Rhiannon Cambrook-Woods, Managing Director of Zest Recruitment and Consultancy

“AI wouldn’t always get it right when it comes to a candidate giving false information. Of course, you could argue the same about humans. Sometimes, we make a bad call on something, or someone. We don’t trust our instincts, and it ends up costing us time and money. However, we do have those instincts to rely on. AI may be able to act in the way of a lie detector, but I’m not fully convinced it will be able to pick up on the facial expressions, body language or tones in the voice, that we are so good at interpreting face-to-face.” 



Tom Hadley, Director of Policy & Professional Services at the Recruitment & Employment Confederation (REC)

“AI is already being used in recruitment to narrow down large numbers of applications or to work towards eliminating bias. However, robots will never replace the judgement and expertise that recruiters bring to the table.

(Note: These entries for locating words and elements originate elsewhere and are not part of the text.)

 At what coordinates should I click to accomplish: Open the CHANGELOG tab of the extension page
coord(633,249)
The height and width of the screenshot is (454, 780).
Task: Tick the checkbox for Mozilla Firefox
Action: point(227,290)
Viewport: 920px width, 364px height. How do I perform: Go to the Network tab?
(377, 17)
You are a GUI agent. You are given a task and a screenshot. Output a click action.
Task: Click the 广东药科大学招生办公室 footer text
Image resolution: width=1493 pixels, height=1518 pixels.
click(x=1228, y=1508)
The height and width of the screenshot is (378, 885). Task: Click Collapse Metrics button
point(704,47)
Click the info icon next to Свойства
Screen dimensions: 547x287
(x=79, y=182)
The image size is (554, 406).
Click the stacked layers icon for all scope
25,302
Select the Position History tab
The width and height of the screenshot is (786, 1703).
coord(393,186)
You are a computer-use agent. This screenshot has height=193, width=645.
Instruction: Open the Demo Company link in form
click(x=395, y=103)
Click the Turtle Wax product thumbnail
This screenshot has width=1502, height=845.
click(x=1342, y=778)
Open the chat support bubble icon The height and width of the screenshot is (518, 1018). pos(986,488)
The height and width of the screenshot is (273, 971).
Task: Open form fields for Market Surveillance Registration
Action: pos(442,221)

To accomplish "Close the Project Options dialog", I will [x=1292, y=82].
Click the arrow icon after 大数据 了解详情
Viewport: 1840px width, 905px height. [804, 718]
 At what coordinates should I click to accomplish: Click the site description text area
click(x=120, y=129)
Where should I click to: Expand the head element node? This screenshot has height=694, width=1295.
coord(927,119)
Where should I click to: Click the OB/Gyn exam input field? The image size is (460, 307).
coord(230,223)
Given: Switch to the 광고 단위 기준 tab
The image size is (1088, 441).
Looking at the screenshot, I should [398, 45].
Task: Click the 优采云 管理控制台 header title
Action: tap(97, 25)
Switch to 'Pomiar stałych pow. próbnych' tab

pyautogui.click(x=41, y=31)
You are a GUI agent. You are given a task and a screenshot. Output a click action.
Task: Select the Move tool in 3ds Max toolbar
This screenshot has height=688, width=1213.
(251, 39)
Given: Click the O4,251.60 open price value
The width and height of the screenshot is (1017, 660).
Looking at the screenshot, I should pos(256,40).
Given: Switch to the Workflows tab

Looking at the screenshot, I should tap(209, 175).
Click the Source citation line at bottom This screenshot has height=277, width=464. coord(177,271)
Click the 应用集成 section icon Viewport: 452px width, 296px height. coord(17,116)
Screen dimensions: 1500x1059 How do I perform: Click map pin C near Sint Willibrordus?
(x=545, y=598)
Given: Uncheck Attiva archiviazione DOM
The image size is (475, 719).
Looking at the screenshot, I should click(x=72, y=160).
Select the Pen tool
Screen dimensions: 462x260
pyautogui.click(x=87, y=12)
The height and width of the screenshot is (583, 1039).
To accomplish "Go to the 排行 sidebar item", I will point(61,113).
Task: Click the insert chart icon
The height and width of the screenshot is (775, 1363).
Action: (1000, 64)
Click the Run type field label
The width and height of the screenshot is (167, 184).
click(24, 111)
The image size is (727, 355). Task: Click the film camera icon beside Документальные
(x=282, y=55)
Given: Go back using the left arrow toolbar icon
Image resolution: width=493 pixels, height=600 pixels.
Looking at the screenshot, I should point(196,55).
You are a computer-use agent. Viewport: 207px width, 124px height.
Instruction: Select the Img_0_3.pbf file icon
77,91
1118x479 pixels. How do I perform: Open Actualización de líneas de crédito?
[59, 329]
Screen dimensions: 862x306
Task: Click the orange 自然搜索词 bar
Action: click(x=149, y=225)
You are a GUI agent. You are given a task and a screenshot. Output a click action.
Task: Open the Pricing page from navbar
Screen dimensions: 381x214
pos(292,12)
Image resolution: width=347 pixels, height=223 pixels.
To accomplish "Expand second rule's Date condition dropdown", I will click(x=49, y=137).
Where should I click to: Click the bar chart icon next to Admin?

“In the same way that recruiters saw off the perceived threat of social media by becoming better at using it than anyone else, recruitment professionals must now harness AI to complement their work.

“Candidates are not doing themselves any favours if they lie about their skills or knowledge. They will usually be caught out by a recruiter, or if anything is missed it will quickly become apparent when they are interviewed by the employer.”